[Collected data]
^^^^^^^^
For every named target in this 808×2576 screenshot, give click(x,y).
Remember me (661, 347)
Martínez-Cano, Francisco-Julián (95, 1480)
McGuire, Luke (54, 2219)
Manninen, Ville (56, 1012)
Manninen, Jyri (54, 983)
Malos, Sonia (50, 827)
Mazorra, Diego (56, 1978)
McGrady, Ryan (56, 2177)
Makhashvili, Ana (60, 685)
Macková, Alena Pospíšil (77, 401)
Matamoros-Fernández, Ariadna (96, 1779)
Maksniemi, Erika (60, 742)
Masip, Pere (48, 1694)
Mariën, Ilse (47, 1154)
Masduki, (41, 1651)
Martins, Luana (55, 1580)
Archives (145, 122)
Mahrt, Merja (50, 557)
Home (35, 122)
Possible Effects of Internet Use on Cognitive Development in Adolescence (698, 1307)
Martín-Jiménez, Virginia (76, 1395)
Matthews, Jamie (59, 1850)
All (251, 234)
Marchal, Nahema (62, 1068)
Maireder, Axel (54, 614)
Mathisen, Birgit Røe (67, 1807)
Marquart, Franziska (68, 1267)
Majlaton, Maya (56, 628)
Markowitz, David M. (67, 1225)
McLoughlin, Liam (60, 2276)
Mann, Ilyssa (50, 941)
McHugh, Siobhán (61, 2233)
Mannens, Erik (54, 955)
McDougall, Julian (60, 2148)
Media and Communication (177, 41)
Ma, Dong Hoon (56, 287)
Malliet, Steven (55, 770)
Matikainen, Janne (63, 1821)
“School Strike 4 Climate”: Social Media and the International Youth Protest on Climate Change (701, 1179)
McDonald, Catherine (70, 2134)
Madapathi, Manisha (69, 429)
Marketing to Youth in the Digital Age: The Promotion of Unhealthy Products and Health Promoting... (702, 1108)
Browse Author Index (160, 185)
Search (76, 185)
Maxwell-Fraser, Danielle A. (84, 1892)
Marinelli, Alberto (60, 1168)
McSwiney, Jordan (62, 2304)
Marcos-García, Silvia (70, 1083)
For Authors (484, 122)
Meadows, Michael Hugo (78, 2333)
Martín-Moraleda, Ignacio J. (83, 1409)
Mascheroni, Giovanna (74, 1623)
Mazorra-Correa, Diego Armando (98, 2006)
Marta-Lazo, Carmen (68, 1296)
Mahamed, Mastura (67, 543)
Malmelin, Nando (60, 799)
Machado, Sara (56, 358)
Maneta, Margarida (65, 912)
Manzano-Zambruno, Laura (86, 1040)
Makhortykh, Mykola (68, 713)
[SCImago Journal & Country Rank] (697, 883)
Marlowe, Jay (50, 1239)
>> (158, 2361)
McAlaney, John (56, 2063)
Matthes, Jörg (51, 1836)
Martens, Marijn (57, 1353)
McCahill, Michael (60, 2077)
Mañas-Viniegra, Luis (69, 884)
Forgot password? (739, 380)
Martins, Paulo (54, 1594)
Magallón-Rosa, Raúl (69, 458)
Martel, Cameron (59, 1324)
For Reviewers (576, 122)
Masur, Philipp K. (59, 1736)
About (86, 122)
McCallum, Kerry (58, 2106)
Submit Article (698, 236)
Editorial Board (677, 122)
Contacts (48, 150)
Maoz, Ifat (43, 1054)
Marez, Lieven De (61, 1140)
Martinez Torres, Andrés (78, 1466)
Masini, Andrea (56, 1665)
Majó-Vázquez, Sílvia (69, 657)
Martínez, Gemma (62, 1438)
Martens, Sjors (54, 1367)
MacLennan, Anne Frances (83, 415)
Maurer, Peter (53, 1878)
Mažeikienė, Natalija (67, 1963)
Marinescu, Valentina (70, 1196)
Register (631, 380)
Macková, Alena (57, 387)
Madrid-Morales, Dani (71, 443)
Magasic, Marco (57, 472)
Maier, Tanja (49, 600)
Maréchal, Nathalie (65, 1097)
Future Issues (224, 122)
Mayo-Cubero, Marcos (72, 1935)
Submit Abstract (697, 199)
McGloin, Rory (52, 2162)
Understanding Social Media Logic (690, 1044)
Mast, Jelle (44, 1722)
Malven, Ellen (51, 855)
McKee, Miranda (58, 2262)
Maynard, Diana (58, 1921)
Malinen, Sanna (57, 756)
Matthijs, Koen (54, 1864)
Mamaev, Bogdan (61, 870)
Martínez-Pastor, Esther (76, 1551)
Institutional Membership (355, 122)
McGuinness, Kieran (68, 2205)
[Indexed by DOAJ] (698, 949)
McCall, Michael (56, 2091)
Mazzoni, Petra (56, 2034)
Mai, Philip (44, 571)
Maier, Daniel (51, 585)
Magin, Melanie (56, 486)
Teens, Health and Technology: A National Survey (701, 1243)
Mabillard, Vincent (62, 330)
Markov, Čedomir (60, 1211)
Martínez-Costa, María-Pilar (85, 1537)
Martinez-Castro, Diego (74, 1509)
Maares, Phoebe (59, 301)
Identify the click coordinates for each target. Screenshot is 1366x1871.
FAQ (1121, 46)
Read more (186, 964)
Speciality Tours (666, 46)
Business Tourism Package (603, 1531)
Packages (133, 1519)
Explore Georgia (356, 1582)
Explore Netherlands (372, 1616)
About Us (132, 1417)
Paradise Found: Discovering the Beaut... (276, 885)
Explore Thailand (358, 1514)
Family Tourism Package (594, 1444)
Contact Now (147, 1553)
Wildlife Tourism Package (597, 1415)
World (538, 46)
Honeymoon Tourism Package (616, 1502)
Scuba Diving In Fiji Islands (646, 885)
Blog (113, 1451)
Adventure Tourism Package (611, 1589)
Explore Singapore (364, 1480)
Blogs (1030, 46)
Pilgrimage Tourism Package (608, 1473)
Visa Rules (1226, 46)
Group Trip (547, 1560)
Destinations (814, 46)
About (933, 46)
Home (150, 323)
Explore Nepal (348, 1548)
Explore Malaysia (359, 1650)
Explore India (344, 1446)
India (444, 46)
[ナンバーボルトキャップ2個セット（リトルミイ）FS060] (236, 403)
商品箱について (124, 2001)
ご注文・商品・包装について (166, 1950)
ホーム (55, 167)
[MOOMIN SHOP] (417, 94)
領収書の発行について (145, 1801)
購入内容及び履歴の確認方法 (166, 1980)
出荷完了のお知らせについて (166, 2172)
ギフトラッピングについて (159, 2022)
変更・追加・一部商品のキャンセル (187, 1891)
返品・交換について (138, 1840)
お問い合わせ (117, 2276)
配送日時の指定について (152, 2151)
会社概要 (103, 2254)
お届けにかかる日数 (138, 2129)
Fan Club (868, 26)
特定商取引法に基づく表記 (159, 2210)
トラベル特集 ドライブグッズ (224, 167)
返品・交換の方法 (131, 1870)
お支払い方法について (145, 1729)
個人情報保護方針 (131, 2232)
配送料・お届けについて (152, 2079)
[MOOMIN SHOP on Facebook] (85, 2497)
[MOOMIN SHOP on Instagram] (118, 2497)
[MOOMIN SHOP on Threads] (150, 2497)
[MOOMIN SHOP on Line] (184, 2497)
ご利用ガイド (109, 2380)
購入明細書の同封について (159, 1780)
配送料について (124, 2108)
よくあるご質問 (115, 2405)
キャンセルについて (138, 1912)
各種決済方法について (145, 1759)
^^^^^^^^
Whatever appears in the lines above should be copied exactly.

For every named target in this 808×2576 screenshot, give click(x,y).
Remember me (661, 347)
Martínez-Cano, Francisco-Julián (95, 1480)
McGuire, Luke (54, 2219)
Manninen, Ville (56, 1012)
Manninen, Jyri (54, 983)
Malos, Sonia (50, 827)
Mazorra, Diego (56, 1978)
McGrady, Ryan (56, 2177)
Makhashvili, Ana (60, 685)
Macková, Alena Pospíšil (77, 401)
Matamoros-Fernández, Ariadna (96, 1779)
Maksniemi, Erika (60, 742)
Masip, Pere (48, 1694)
Mariën, Ilse (47, 1154)
Masduki, (41, 1651)
Martins, Luana (55, 1580)
Archives (145, 122)
Mahrt, Merja (50, 557)
Home (35, 122)
Possible Effects of Internet Use on Cognitive Development in Adolescence (698, 1307)
Martín-Jiménez, Virginia (76, 1395)
Matthews, Jamie (59, 1850)
All (251, 234)
Marchal, Nahema (62, 1068)
Maireder, Axel (54, 614)
Mathisen, Birgit Røe (67, 1807)
Marquart, Franziska (68, 1267)
Majlaton, Maya (56, 628)
Markowitz, David M. (67, 1225)
McLoughlin, Liam (60, 2276)
Mann, Ilyssa (50, 941)
McHugh, Siobhán (61, 2233)
Mannens, Erik (54, 955)
McDougall, Julian (60, 2148)
Media and Communication (177, 41)
Ma, Dong Hoon (56, 287)
Malliet, Steven (55, 770)
Matikainen, Janne (63, 1821)
“School Strike 4 Climate”: Social Media and the International Youth Protest on Climate Change (701, 1179)
McDonald, Catherine (70, 2134)
Madapathi, Manisha (69, 429)
Marketing to Youth in the Digital Age: The Promotion of Unhealthy Products and Health Promoting... (702, 1108)
Browse Author Index (160, 185)
Search (76, 185)
Maxwell-Fraser, Danielle A. (84, 1892)
Marinelli, Alberto (60, 1168)
McSwiney, Jordan (62, 2304)
Marcos-García, Silvia (70, 1083)
For Authors (484, 122)
Meadows, Michael Hugo (78, 2333)
Martín-Moraleda, Ignacio J. (83, 1409)
Mascheroni, Giovanna (74, 1623)
Mazorra-Correa, Diego Armando (98, 2006)
Marta-Lazo, Carmen (68, 1296)
Mahamed, Mastura (67, 543)
Malmelin, Nando (60, 799)
Machado, Sara (56, 358)
Maneta, Margarida (65, 912)
Manzano-Zambruno, Laura (86, 1040)
Makhortykh, Mykola (68, 713)
[SCImago Journal & Country Rank] (697, 883)
Marlowe, Jay (50, 1239)
>> (158, 2361)
McAlaney, John (56, 2063)
Matthes, Jörg (51, 1836)
Martens, Marijn (57, 1353)
McCahill, Michael (60, 2077)
Mañas-Viniegra, Luis (69, 884)
Forgot password? (739, 380)
Martins, Paulo (54, 1594)
Magallón-Rosa, Raúl (69, 458)
Martel, Cameron (59, 1324)
For Reviewers (576, 122)
Masur, Philipp K. (59, 1736)
About (86, 122)
McCallum, Kerry (58, 2106)
Submit Article (698, 236)
Editorial Board (677, 122)
Contacts (48, 150)
Maoz, Ifat (43, 1054)
Marez, Lieven De (61, 1140)
Martinez Torres, Andrés (78, 1466)
Masini, Andrea (56, 1665)
Majó-Vázquez, Sílvia (69, 657)
Martínez, Gemma (62, 1438)
Martens, Sjors (54, 1367)
MacLennan, Anne Frances (83, 415)
Maurer, Peter (53, 1878)
Mažeikienė, Natalija (67, 1963)
Marinescu, Valentina (70, 1196)
Register (631, 380)
Macková, Alena (57, 387)
Madrid-Morales, Dani (71, 443)
Magasic, Marco (57, 472)
Maier, Tanja (49, 600)
Maréchal, Nathalie (65, 1097)
Future Issues (224, 122)
Mayo-Cubero, Marcos (72, 1935)
Submit Abstract (697, 199)
McGloin, Rory (52, 2162)
Understanding Social Media Logic (690, 1044)
Mast, Jelle (44, 1722)
Malven, Ellen (51, 855)
McKee, Miranda (58, 2262)
Maynard, Diana (58, 1921)
Malinen, Sanna (57, 756)
Matthijs, Koen (54, 1864)
Mamaev, Bogdan (61, 870)
Martínez-Pastor, Esther (76, 1551)
Institutional Membership (355, 122)
McGuinness, Kieran (68, 2205)
[Indexed by DOAJ] (698, 949)
McCall, Michael (56, 2091)
Mazzoni, Petra (56, 2034)
Mai, Philip (44, 571)
Maier, Daniel (51, 585)
Magin, Melanie (56, 486)
Teens, Health and Technology: A National Survey (701, 1243)
Mabillard, Vincent (62, 330)
Markov, Čedomir (60, 1211)
Martínez-Costa, María-Pilar (85, 1537)
Martinez-Castro, Diego (74, 1509)
Maares, Phoebe (59, 301)
Identify the click coordinates for each target. Screenshot is 1366x1871.
FAQ (1121, 46)
Read more (186, 964)
Speciality Tours (666, 46)
Business Tourism Package (603, 1531)
Packages (133, 1519)
Explore Georgia (356, 1582)
Explore Netherlands (372, 1616)
About Us (132, 1417)
Paradise Found: Discovering the Beaut... (276, 885)
Explore Thailand (358, 1514)
Family Tourism Package (594, 1444)
Contact Now (147, 1553)
Wildlife Tourism Package (597, 1415)
World (538, 46)
Honeymoon Tourism Package (616, 1502)
Scuba Diving In Fiji Islands (646, 885)
Blog (113, 1451)
Adventure Tourism Package (611, 1589)
Explore Singapore (364, 1480)
Blogs (1030, 46)
Pilgrimage Tourism Package (608, 1473)
Visa Rules (1226, 46)
Group Trip (547, 1560)
Destinations (814, 46)
About (933, 46)
Home (150, 323)
Explore Nepal (348, 1548)
Explore Malaysia (359, 1650)
Explore India (344, 1446)
India (444, 46)
[ナンバーボルトキャップ2個セット（リトルミイ）FS060] (236, 403)
商品箱について (124, 2001)
ご注文・商品・包装について (166, 1950)
ホーム (55, 167)
[MOOMIN SHOP] (417, 94)
領収書の発行について (145, 1801)
購入内容及び履歴の確認方法 (166, 1980)
出荷完了のお知らせについて (166, 2172)
ギフトラッピングについて (159, 2022)
変更・追加・一部商品のキャンセル (187, 1891)
返品・交換について (138, 1840)
お問い合わせ (117, 2276)
配送日時の指定について (152, 2151)
会社概要 (103, 2254)
お届けにかかる日数 (138, 2129)
Fan Club (868, 26)
特定商取引法に基づく表記 (159, 2210)
トラベル特集 ドライブグッズ (224, 167)
返品・交換の方法 (131, 1870)
お支払い方法について (145, 1729)
個人情報保護方針 (131, 2232)
配送料・お届けについて (152, 2079)
[MOOMIN SHOP on Facebook] (85, 2497)
[MOOMIN SHOP on Instagram] (118, 2497)
[MOOMIN SHOP on Threads] (150, 2497)
[MOOMIN SHOP on Line] (184, 2497)
ご利用ガイド (109, 2380)
購入明細書の同封について (159, 1780)
配送料について (124, 2108)
よくあるご質問 (115, 2405)
キャンセルについて (138, 1912)
各種決済方法について (145, 1759)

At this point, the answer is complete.